- Available data -
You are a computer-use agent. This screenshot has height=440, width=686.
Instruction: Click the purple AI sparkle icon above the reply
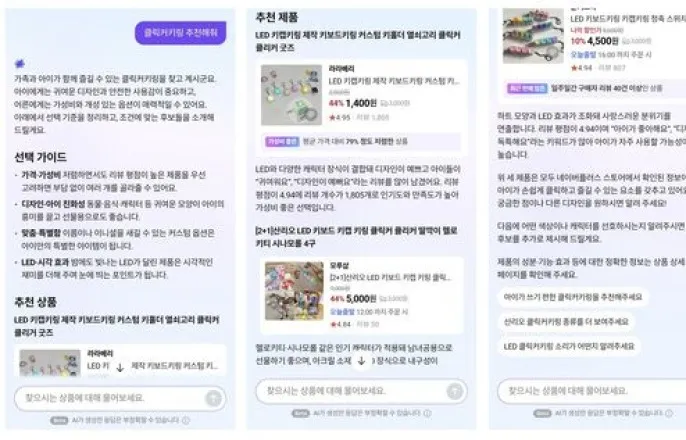20,64
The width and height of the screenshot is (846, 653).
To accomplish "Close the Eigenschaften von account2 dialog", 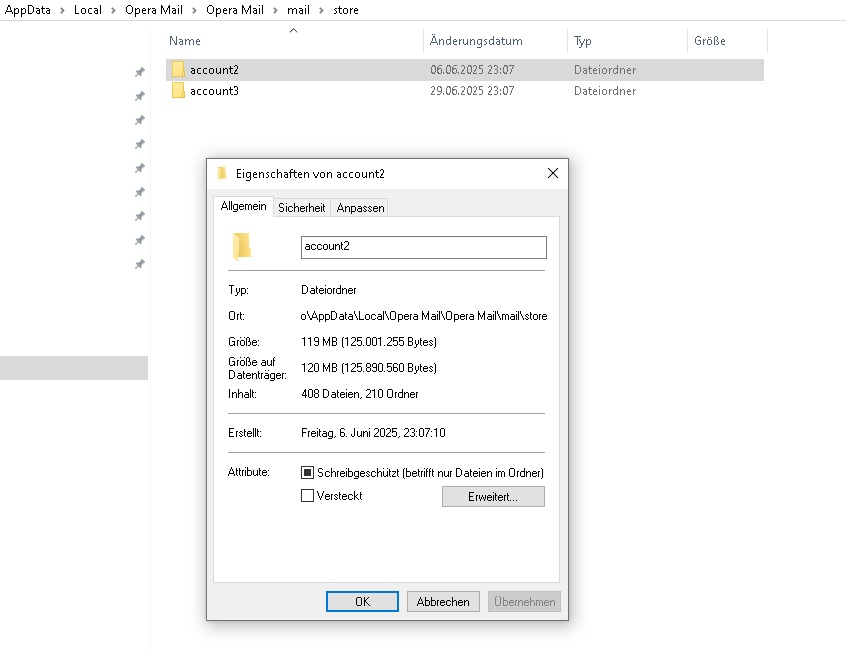I will 552,173.
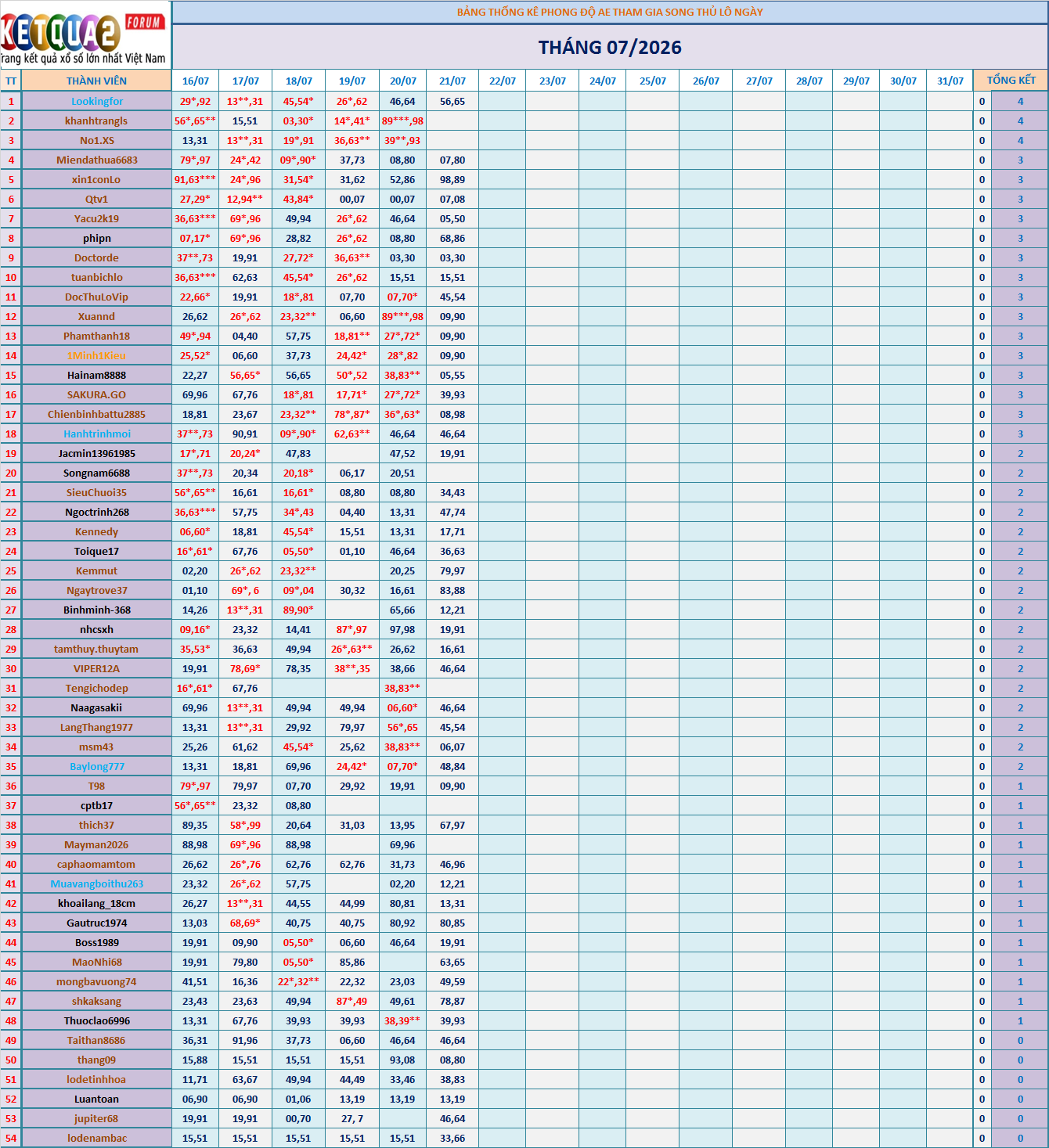Click the 31/07 date column header
Image resolution: width=1049 pixels, height=1148 pixels.
950,81
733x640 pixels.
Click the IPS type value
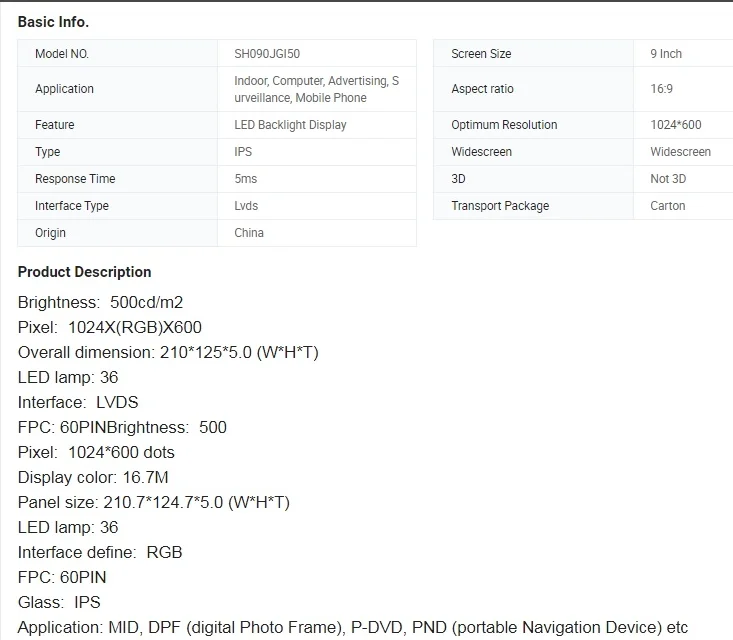pyautogui.click(x=243, y=152)
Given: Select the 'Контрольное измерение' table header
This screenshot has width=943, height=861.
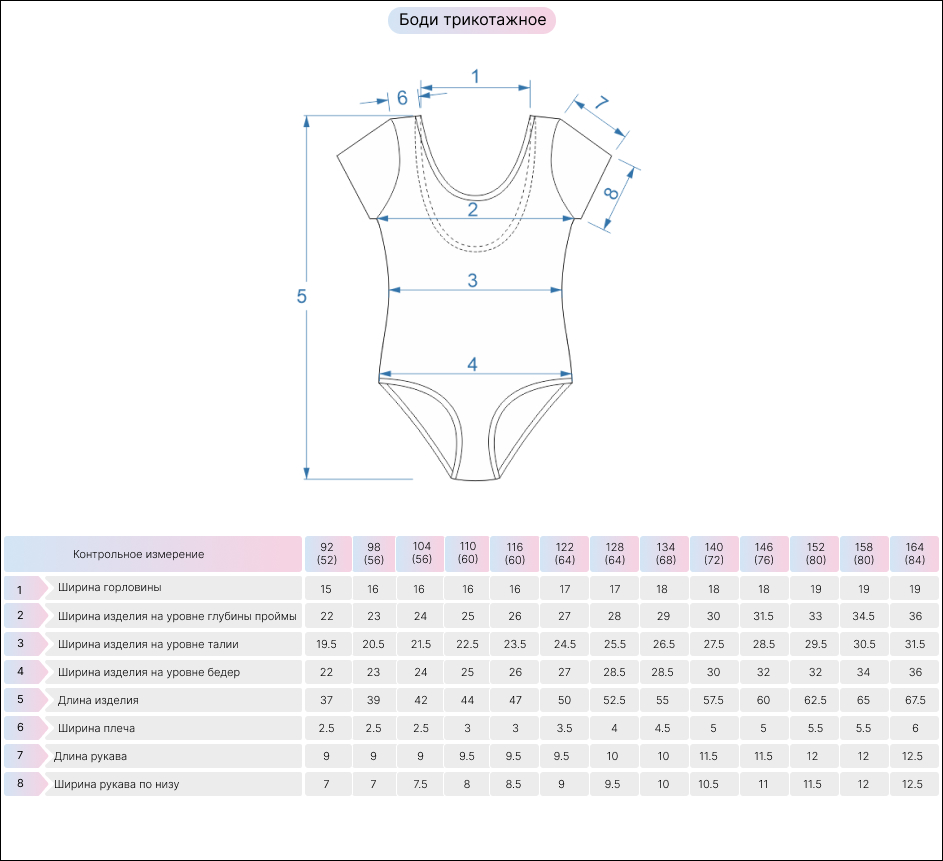Looking at the screenshot, I should pos(139,554).
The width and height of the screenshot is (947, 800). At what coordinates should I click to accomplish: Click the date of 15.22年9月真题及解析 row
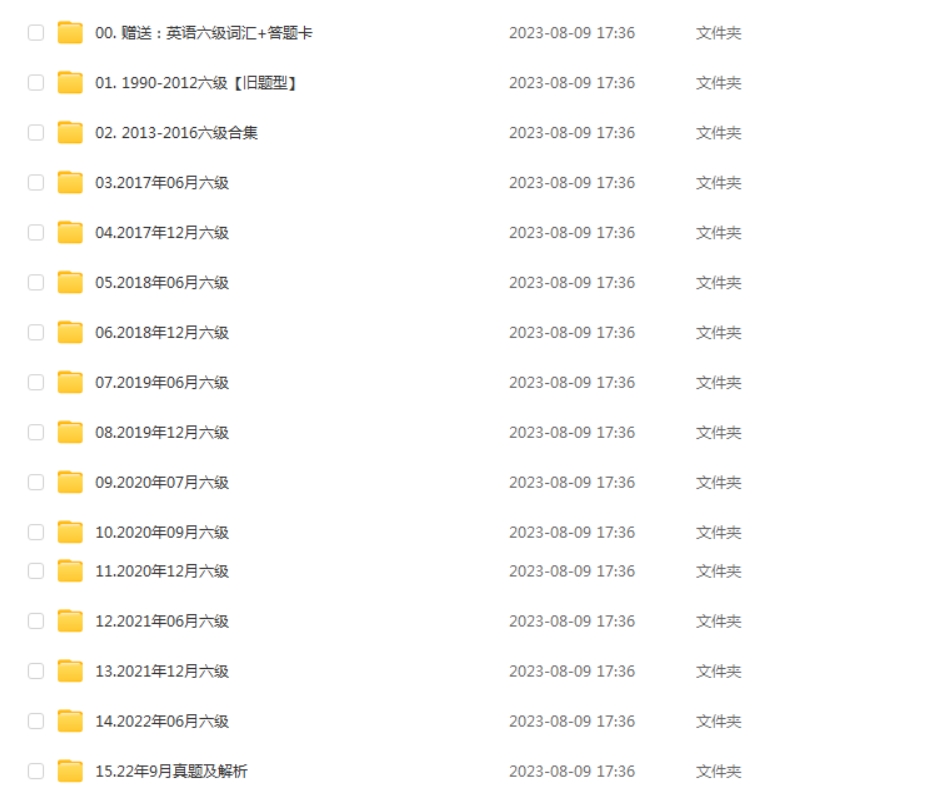pyautogui.click(x=572, y=771)
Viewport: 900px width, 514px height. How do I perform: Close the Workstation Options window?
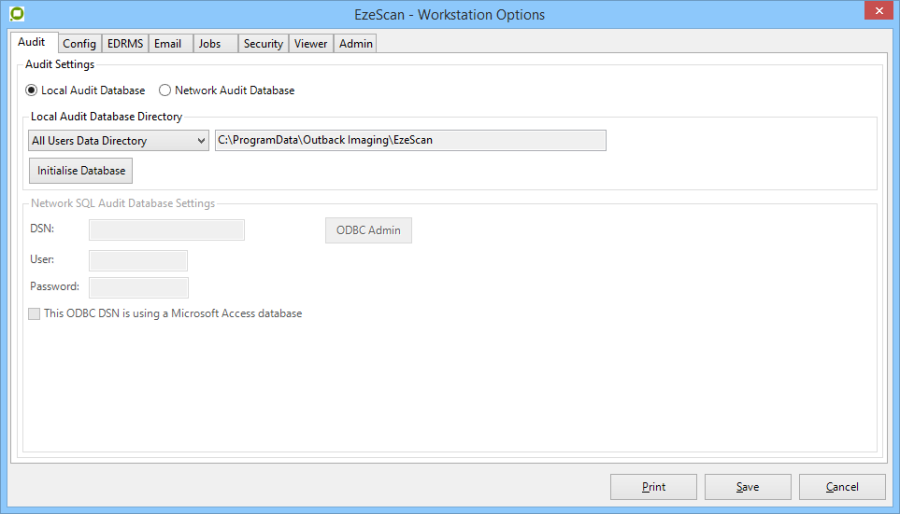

- Brief -
Set the pictures aside and repeat only the lines from the one containing "The width and height of the screenshot is (947, 800)." through the last line of the entries above, exactly as they stand.

- Exercise solution -
The width and height of the screenshot is (947, 800). At what coordinates should I click to accomplish: Click the date of 15.22年9月真题及解析 row
pyautogui.click(x=572, y=771)
Viewport: 900px width, 514px height. How do I perform: Close the Workstation Options window?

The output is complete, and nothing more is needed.